*Source text:*
# Soil Test for Centipede



## JTGrass (Feb 17, 2019)

Finally got the results. The only thing that puzzles me is the recommendation for 1 lbs., triple super-phosphate 0-46-0. Everything I have read says P is bad for Centipede grass. Why would it be recommended? Also, anything I should be concerned about for the Calcium?

Looks like those cheap pH kits are somewhat accurate. More or less matches the results. I'm not following the tree advice. My trees are super small.  Might give them 1/2 cup or so.


----------



## g-man (Jun 15, 2017)

I'm a cool season guy, but I think you are correct. Their recommendation for more P seems wrong. It likes low nitrogen, low P and low pH.

Check this thread. https://thelawnforum.com/viewtopic.php?f=24&t=7429


----------



## JTGrass (Feb 17, 2019)

g-man said:


> I'm a cool season guy, but I think you are correct. Their recommendation for more P seems wrong. It likes low nitrogen, low P and low pH.
> 
> Check this thread. https://thelawnforum.com/viewtopic.php?f=24&t=7429


Thanks, seems to be the consensus everywhere on the net.  Think I'll pass on the P.


----------



## Greendoc (Mar 24, 2018)

Pass on the P think about whether Centipede is even a viable grass for you to have. People have it because it is labeled a lazy person's grass. That is true if the soil is acidic, well drained and low in P. Otherwise, it is high maintenance. Something needs to be done about the high pH. That is not good for Centipede.

*The input:*

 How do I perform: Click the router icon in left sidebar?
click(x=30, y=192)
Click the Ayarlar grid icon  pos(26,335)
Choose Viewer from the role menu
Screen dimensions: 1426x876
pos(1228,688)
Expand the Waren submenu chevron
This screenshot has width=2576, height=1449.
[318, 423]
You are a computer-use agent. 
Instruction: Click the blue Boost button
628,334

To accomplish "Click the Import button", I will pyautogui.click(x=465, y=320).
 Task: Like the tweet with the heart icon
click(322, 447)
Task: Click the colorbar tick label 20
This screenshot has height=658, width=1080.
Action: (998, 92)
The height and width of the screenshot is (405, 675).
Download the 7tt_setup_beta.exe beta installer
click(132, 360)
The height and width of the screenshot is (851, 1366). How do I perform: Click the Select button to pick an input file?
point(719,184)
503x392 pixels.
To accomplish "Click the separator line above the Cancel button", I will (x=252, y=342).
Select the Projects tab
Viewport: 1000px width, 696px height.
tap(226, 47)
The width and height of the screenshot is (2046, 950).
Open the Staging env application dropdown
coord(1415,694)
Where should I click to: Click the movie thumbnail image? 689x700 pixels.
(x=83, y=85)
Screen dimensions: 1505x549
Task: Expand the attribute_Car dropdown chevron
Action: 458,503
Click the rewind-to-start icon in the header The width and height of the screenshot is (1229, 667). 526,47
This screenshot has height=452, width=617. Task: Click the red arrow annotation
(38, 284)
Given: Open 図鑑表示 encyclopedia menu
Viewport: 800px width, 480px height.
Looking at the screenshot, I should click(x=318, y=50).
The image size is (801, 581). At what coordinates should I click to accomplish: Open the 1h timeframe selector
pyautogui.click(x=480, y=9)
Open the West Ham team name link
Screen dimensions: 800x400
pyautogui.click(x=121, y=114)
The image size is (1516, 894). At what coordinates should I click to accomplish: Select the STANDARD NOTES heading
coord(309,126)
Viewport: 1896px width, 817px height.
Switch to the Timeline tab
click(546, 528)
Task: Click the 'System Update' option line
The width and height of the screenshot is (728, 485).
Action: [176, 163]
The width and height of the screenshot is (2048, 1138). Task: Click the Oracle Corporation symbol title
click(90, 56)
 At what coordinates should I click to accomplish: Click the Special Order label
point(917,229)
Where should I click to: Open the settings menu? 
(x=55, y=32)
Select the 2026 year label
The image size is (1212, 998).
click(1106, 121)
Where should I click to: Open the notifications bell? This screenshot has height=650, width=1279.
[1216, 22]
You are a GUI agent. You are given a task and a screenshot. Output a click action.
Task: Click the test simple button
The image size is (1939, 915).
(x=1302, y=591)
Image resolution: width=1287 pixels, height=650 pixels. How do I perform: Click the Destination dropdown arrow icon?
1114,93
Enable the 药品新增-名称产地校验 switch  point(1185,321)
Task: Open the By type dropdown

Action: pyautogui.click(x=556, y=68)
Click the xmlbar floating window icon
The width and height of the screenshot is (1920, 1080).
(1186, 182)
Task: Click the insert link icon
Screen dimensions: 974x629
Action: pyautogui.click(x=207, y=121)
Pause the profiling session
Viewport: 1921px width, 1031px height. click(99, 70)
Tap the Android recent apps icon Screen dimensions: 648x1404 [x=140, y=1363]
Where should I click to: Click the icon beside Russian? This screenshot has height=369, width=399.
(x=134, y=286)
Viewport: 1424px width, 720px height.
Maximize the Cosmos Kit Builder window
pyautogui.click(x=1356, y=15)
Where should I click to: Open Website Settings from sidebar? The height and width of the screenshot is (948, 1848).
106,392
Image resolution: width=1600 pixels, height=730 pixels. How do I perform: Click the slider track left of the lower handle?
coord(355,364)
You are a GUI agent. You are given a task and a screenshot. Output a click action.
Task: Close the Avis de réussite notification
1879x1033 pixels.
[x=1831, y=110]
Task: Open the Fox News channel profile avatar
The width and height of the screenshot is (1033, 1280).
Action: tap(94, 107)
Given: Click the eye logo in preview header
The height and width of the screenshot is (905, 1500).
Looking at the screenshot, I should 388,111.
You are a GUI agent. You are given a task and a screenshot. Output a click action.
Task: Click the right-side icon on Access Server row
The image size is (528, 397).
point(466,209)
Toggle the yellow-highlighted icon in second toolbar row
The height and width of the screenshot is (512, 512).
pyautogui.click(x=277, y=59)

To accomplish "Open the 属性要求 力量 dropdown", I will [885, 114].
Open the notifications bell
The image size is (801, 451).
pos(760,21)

*What you need to do:*
**1.** Answer these questions from the thread on the Centipede soil test:
(a) What product and amount did the soil test results recommend?
(b) According to g-man, what three things does Centipede grass like?
(c) According to Greendoc, under what soil conditions is Centipede truly a lazy person's grass?
**2.** Render the entries from the line containing "Click the Ayarlar" through the line containing "Looking at the screenshot, I should click(x=318, y=50)." as a Markdown table with the columns Num and Content, giving each line a row number and leaving out blank lines.

*Answers to the tasks:*
**1.**
(a) 1 lbs. of triple super-phosphate 0-46-0.
(b) Low nitrogen, low P and low pH.
(c) When the soil is acidic, well drained and low in P.

**2.**
| Num | Content |
|---|---|
| 1 | Click the Ayarlar grid icon  pos(26,335) |
| 2 | Choose Viewer from the role menu |
| 3 | Screen dimensions: 1426x876 |
| 4 | pos(1228,688) |
| 5 | Expand the Waren submenu chevron |
| 6 | This screenshot has width=2576, height=1449. |
| 7 | [318, 423] |
| 8 | You are a computer-use agent.  |
| 9 | Instruction: Click the blue Boost button |
| 10 | 628,334 |
| 11 | To accomplish "Click the Import button", I will pyautogui.click(x=465, y=320). |
| 12 |  Task: Like the tweet with the heart icon |
| 13 | click(322, 447) |
| 14 | Task: Click the colorbar tick label 20 |
| 15 | This screenshot has height=658, width=1080. |
| 16 | Action: (998, 92) |
| 17 | The height and width of the screenshot is (405, 675). |
| 18 | Download the 7tt_setup_beta.exe beta installer |
| 19 | click(132, 360) |
| 20 | The height and width of the screenshot is (851, 1366). How do I perform: Click the Select button to pick an input file? |
| 21 | point(719,184) |
| 22 | 503x392 pixels. |
| 23 | To accomplish "Click the separator line above the Cancel button", I will (x=252, y=342). |
| 24 | Select the Projects tab |
| 25 | Viewport: 1000px width, 696px height. |
| 26 | tap(226, 47) |
| 27 | The width and height of the screenshot is (2046, 950). |
| 28 | Open the Staging env application dropdown |
| 29 | coord(1415,694) |
| 30 | Where should I click to: Click the movie thumbnail image? 689x700 pixels. |
| 31 | (x=83, y=85) |
| 32 | Screen dimensions: 1505x549 |
| 33 | Task: Expand the attribute_Car dropdown chevron |
| 34 | Action: 458,503 |
| 35 | Click the rewind-to-start icon in the header The width and height of the screenshot is (1229, 667). 526,47 |
| 36 | This screenshot has height=452, width=617. Task: Click the red arrow annotation |
| 37 | (38, 284) |
| 38 | Given: Open 図鑑表示 encyclopedia menu |
| 39 | Viewport: 800px width, 480px height. |
| 40 | Looking at the screenshot, I should click(x=318, y=50). |